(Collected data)
═══

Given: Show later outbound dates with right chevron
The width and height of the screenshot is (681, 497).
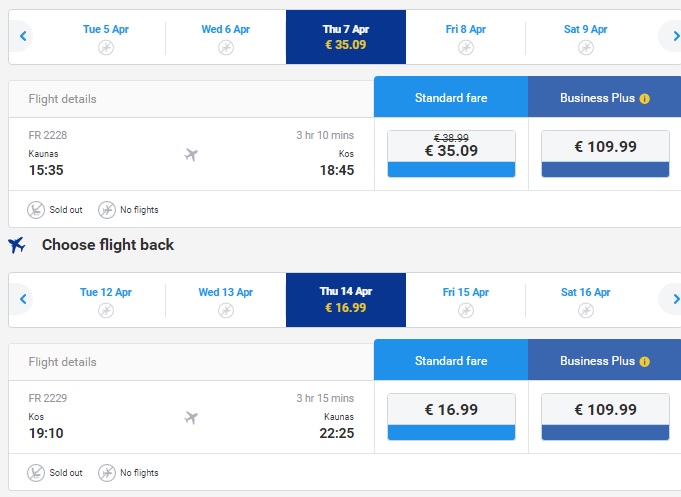Looking at the screenshot, I should [x=675, y=36].
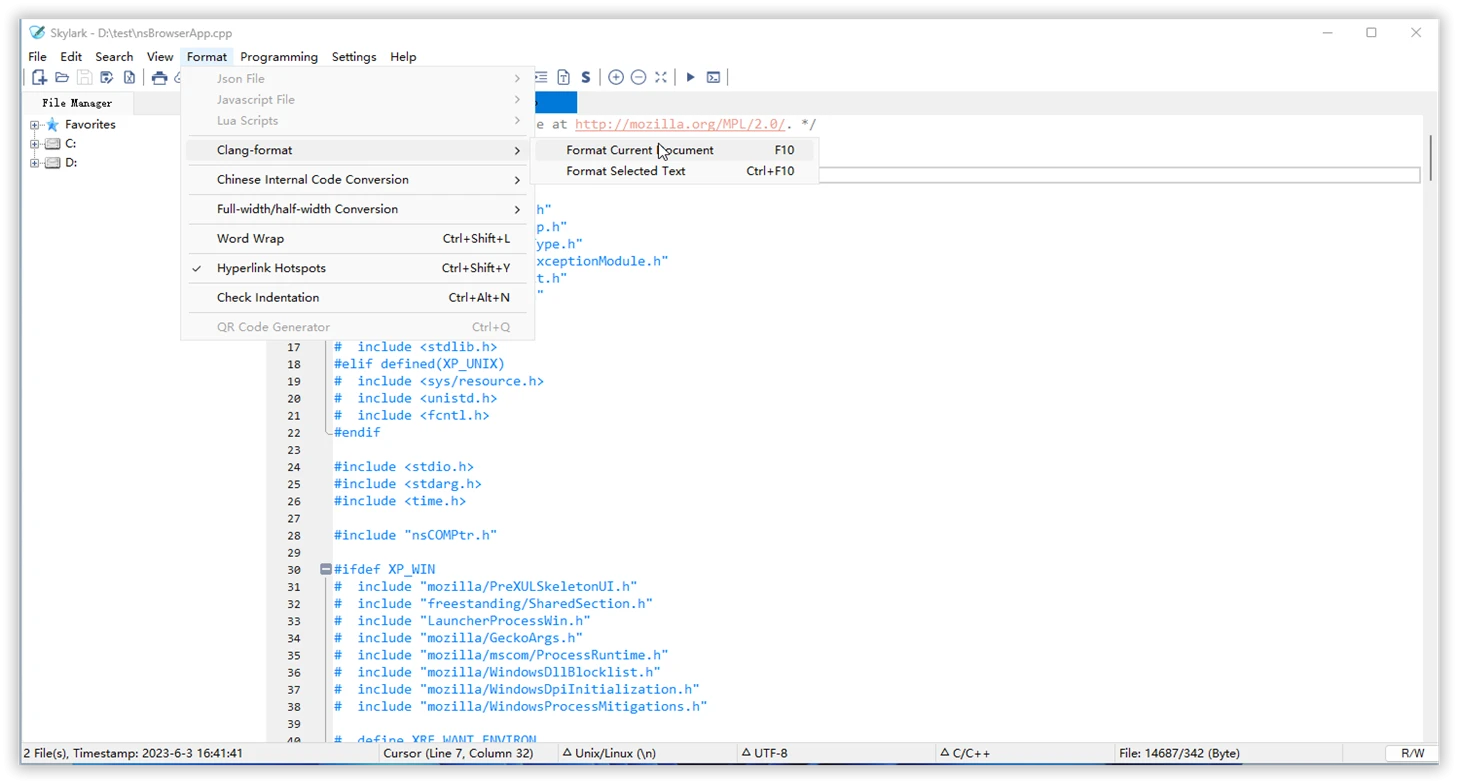This screenshot has height=784, width=1458.
Task: Expand the C: drive tree node
Action: pyautogui.click(x=35, y=144)
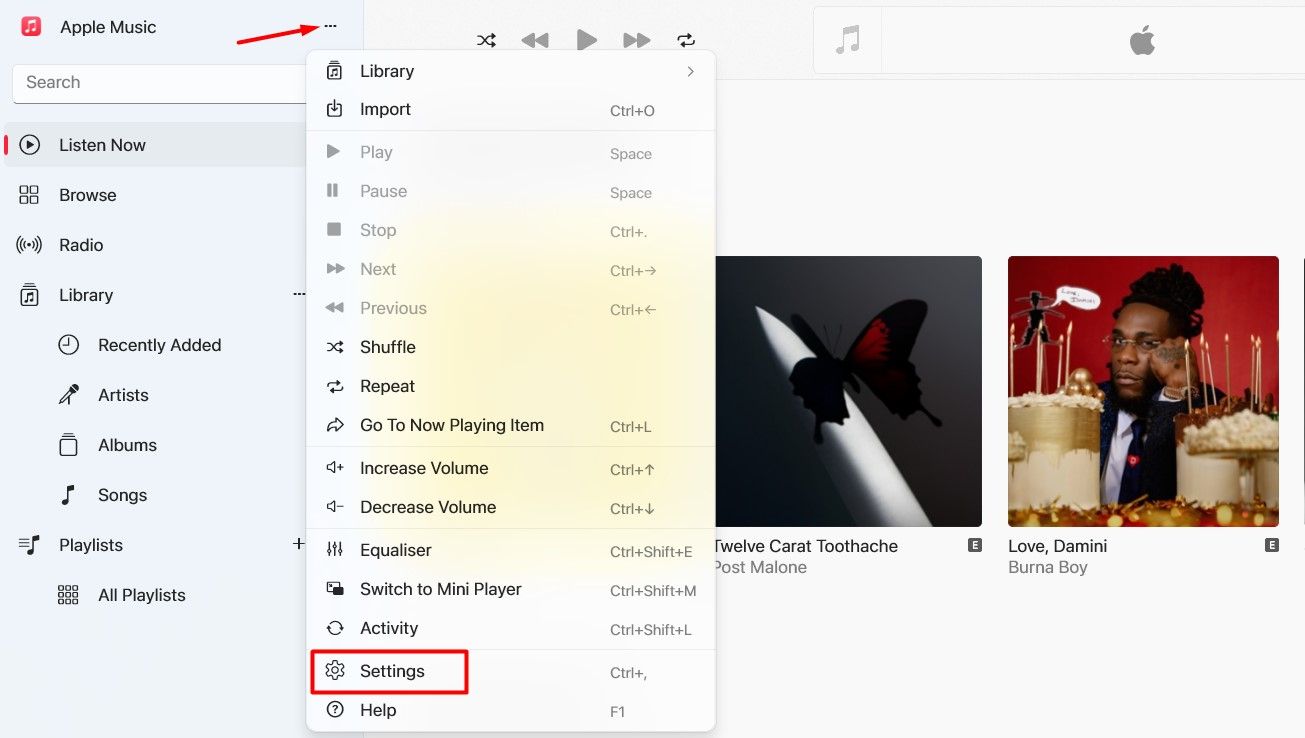View Recently Added music
Screen dimensions: 1305x738
[x=159, y=344]
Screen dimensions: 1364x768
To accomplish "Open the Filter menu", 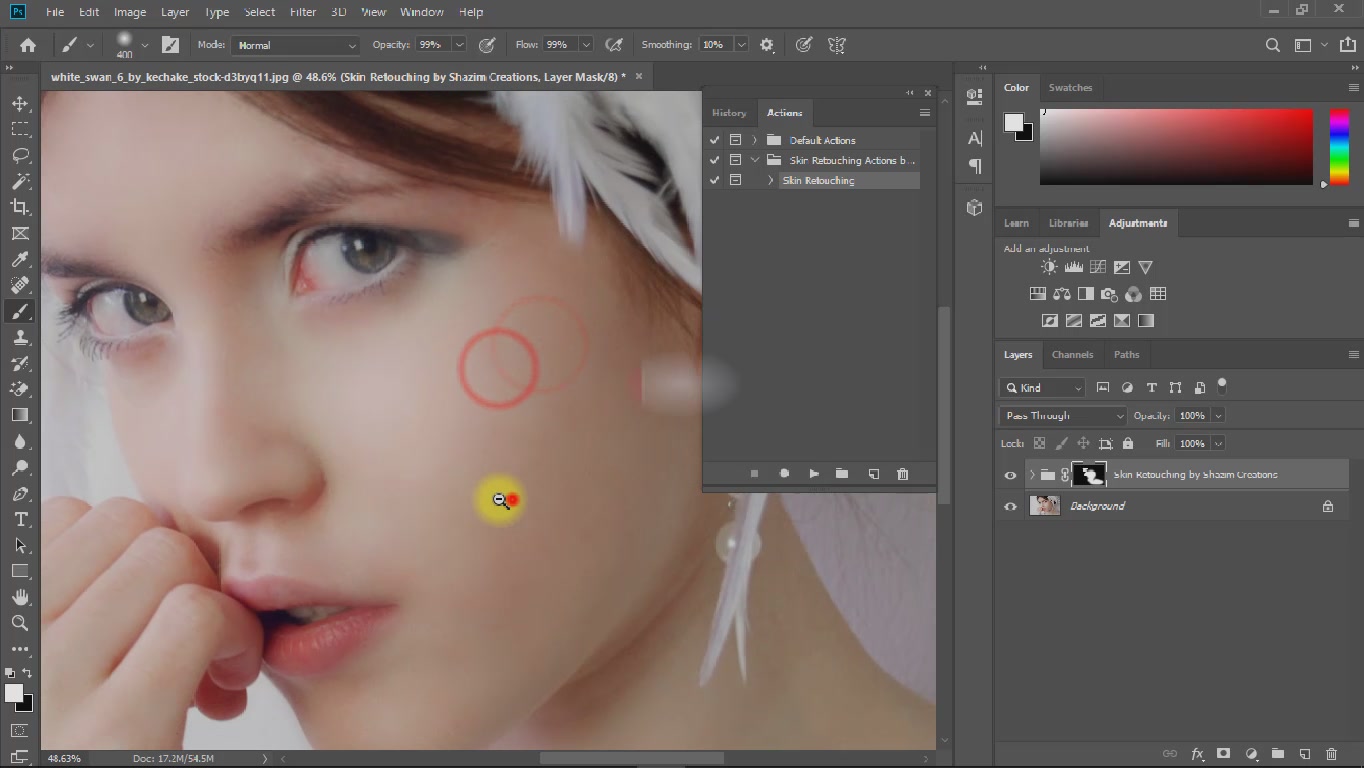I will tap(302, 12).

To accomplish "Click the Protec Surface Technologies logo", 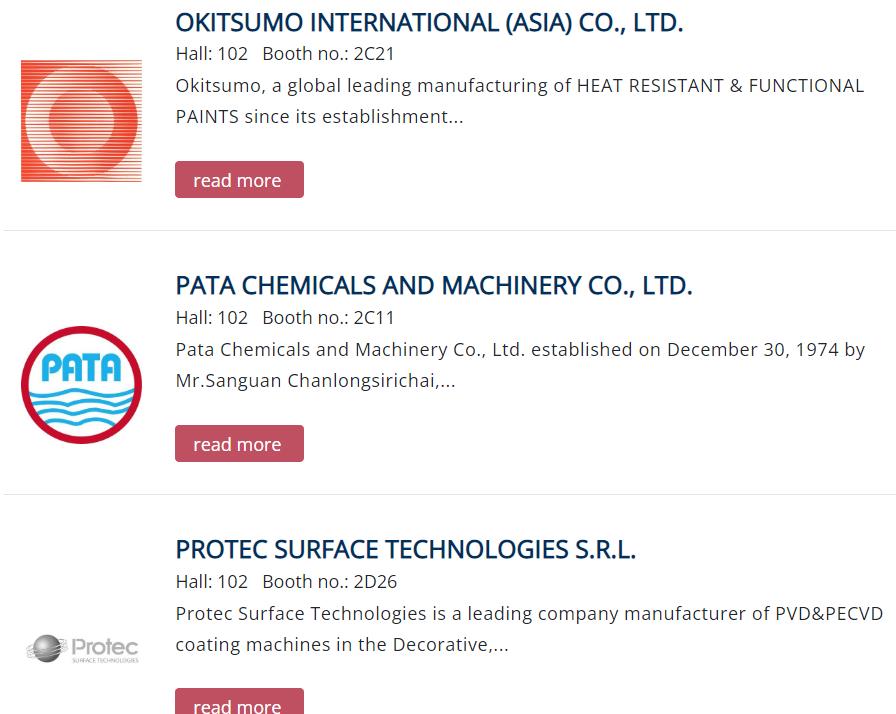I will coord(82,649).
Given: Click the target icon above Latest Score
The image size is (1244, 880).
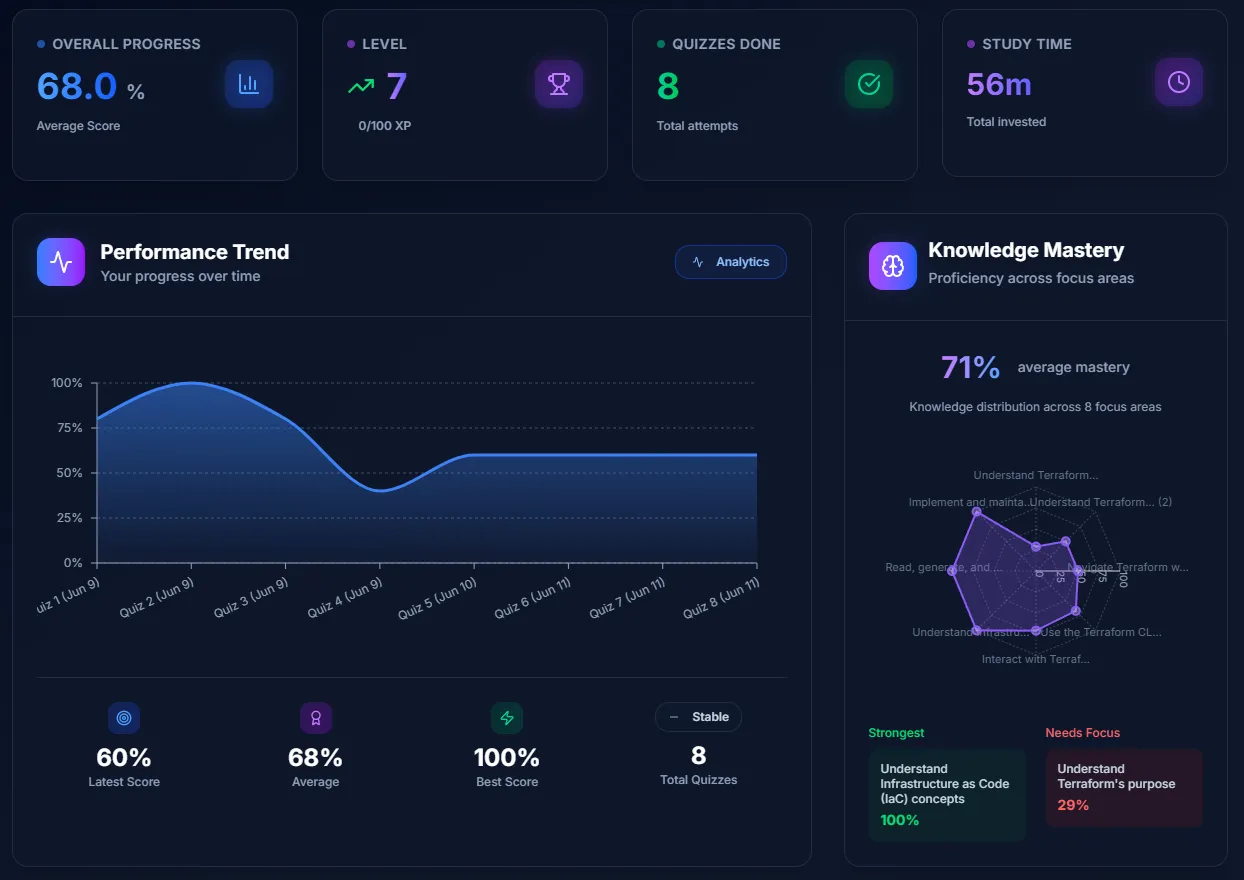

═══

▶ [WHAT YOU HAVE TO DO]: If the string "Given" is in a line of the entries, pick that line out.

▶ [EXERCISE RESULT]:
Given: Show later outbound dates with right chevron
Given: Click the target icon above Latest Score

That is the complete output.